§ **Task directions**
What is needed is an exact transcription of every entry below, with the pictures left out.

§ **Information provided**
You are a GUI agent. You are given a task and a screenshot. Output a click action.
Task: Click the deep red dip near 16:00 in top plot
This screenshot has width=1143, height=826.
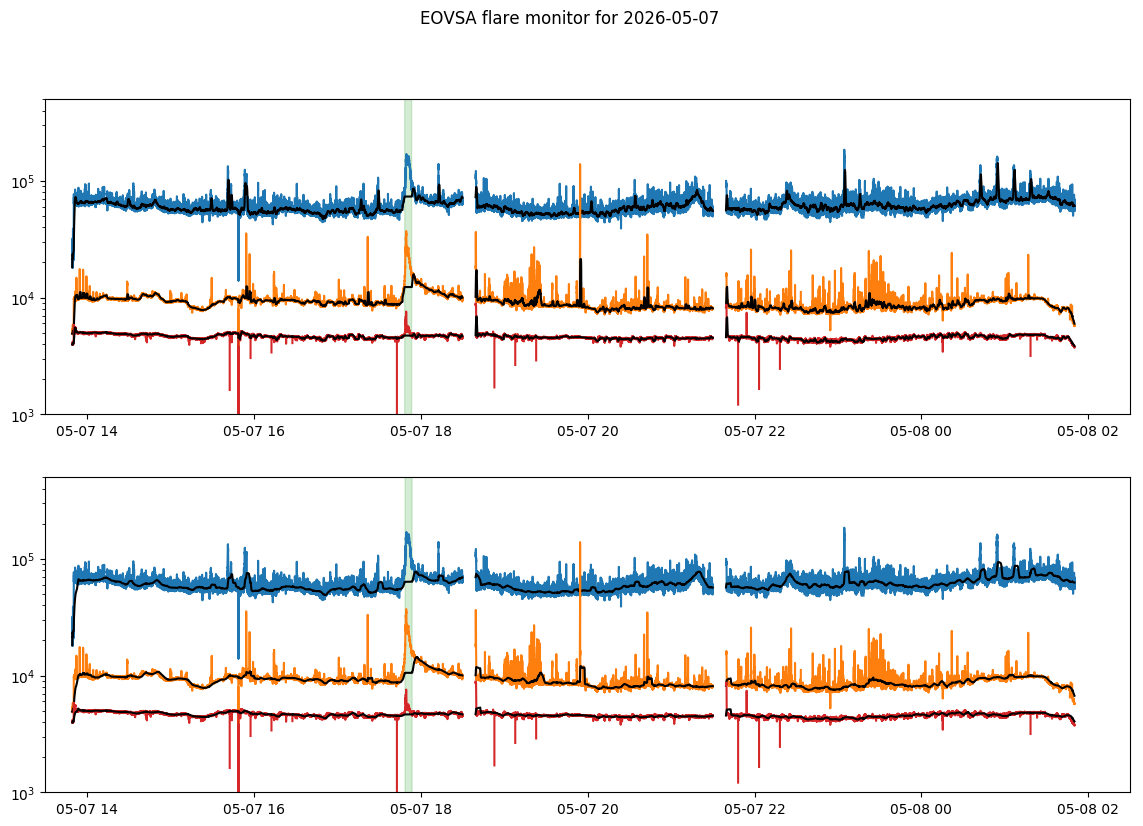pyautogui.click(x=238, y=372)
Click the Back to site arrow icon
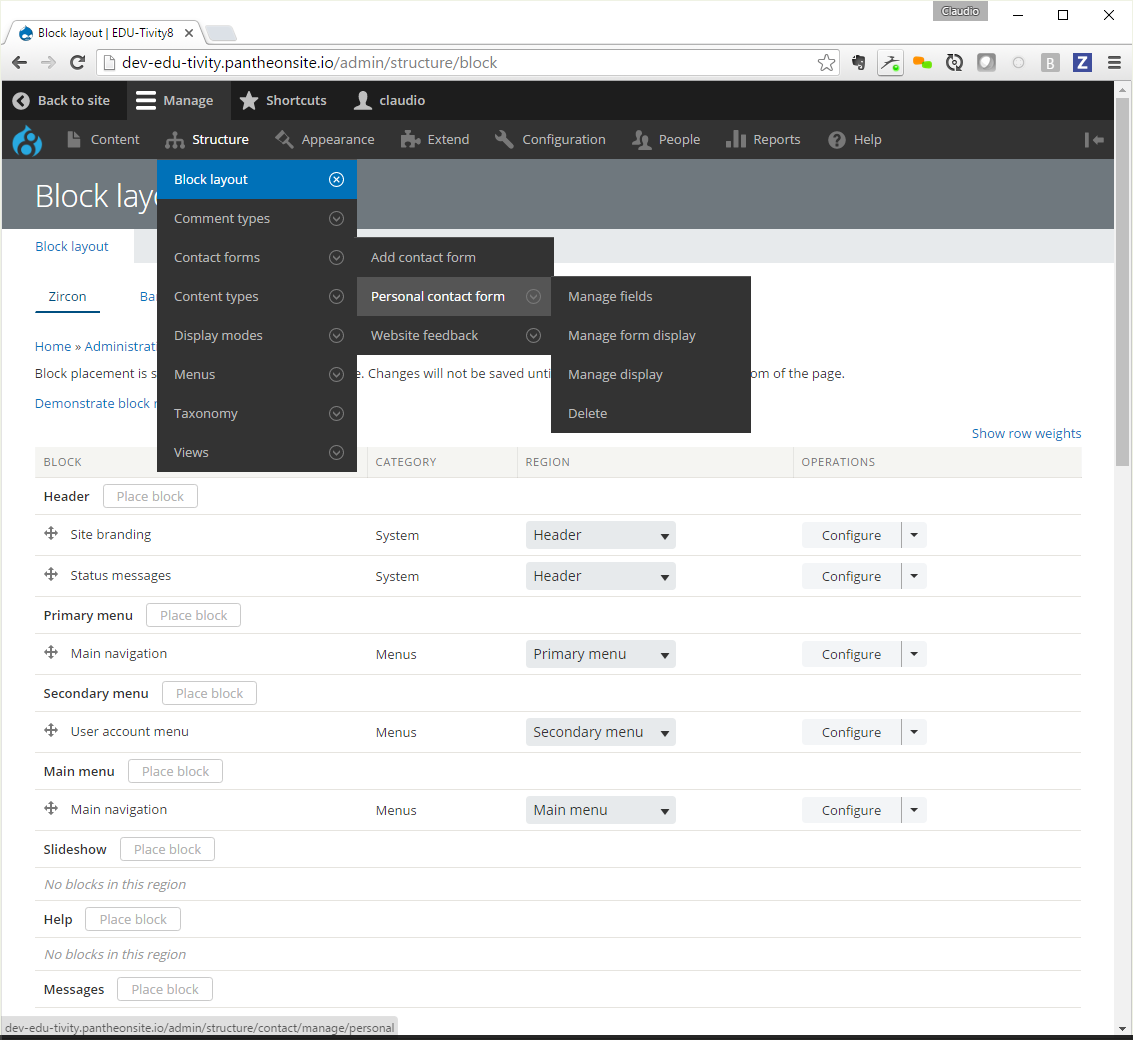The image size is (1133, 1040). (21, 100)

§ **Solution to this task**
You are a GUI agent. You are given a task and a screenshot. Output a click action.
Task: Click the deep red dip near 16:00 in top plot
This screenshot has width=1143, height=826.
pyautogui.click(x=238, y=372)
Click the Back to site arrow icon
The image size is (1133, 1040). (21, 100)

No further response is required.